▶ [What the task requires]: List every person the article below on John Snow's cholera map names with both first and last name.

▶ [Text shown]:
What a great opportunity for our students to develop their professional skills and resumés while aiding an organization with such an important mission.

December 4, 2006

Universal and Local Scholarship in Public Health

The main article in the Books section in the November 6 issue of The New Yorker is "Sick City" by Steven Shapin. It's an essay on cholera occasioned by Steven Johnson's The Ghost Map: The Story of London's Most Terrifying Epidemic--and How It Changed Science, Cities, and the Modern World.

The article, and the book, focus on the discovery by John Snow, a mid-19th century London physician, that cholera is transmitted by contaminated water. By mapping the incidence of chlolera deaths, Snow traced the locus of terrible London epidemics in 1848 and 1854 to a well in Broad Street, and stopped the spread of the disease by having the handle removed from the pump. Sounds simple now, but it wasn't at a time when cholera was attributed to miasmic air and blamed on the unsanitary habits of poor people, and water-borne bacteria were not recognized as a cause of disease.

This is a fascinating and enormously important story, but I was particularly struck by the following passage near the end of Shapin's article:

The brilliance of Snow's map lay, as Johnson argues, in the way that it layered knowledge of different scales--from a bird's-eye view of the structure of the Soho neighborhood to the aggregated mortality statistics printed in the Weekly Return to the location of neighborhood water supplies--all framed by particular understandings of how people tended to move about in the neighborhood, of the physical proximity of particular cesspools to particular wells, and of the likely behavior of specific, still invisible, and still unnamed pathogens. A city is a concentration of knowledge as much as it is a concentration of people, buildings, thoroughfares, pipes, and bacteria. Maps like Snow's allowed the modern city to remake itself and to understand itself in a new way. They collected different sorts of knowledge, represented them vividly on the scale of a tabletop, and made that representation available as a resource for urban reform: a plan and a plan of action.

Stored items

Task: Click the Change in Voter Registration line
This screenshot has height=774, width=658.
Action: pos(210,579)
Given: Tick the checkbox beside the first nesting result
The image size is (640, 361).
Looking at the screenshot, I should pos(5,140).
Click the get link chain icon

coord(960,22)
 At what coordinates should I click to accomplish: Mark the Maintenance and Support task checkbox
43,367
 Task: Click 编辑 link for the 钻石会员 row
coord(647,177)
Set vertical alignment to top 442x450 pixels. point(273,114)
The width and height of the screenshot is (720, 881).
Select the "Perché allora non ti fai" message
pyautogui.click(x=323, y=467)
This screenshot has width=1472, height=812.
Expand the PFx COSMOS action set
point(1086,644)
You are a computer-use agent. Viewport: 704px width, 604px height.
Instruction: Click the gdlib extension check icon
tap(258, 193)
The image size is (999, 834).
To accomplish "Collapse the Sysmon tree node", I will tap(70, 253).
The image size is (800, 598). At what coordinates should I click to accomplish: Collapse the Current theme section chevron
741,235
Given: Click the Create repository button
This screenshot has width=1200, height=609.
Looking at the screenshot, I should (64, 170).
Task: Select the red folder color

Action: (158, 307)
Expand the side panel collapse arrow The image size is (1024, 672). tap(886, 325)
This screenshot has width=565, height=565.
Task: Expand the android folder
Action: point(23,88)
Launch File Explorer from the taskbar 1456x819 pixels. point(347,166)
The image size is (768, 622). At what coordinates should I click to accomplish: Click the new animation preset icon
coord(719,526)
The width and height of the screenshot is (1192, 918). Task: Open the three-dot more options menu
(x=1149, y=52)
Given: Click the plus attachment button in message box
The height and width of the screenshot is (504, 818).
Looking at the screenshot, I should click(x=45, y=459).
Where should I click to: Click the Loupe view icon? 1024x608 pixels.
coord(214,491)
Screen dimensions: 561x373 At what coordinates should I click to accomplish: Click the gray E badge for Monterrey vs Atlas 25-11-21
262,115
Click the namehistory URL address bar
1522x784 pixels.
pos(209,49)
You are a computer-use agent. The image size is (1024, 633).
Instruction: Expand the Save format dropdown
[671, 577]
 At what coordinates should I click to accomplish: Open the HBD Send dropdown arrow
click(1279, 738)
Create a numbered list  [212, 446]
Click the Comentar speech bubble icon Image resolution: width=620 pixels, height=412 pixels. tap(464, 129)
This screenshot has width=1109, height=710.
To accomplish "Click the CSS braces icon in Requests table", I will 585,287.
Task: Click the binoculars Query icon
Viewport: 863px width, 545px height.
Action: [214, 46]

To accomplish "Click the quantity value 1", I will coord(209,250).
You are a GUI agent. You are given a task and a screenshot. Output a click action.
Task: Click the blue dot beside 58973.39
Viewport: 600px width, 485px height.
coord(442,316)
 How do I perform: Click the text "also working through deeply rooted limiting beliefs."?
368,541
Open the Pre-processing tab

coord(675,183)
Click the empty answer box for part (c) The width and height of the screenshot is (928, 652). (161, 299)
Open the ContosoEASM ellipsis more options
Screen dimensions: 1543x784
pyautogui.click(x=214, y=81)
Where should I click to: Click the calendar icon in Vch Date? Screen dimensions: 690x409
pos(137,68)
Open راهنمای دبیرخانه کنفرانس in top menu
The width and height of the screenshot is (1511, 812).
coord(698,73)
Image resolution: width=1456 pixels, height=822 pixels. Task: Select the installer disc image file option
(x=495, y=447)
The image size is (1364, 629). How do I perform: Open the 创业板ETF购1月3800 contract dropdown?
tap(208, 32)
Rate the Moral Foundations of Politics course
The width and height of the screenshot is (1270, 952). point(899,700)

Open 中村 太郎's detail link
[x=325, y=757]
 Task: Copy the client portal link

▶ [Output for this task]: Steven Shapin, Steven Johnson, John Snow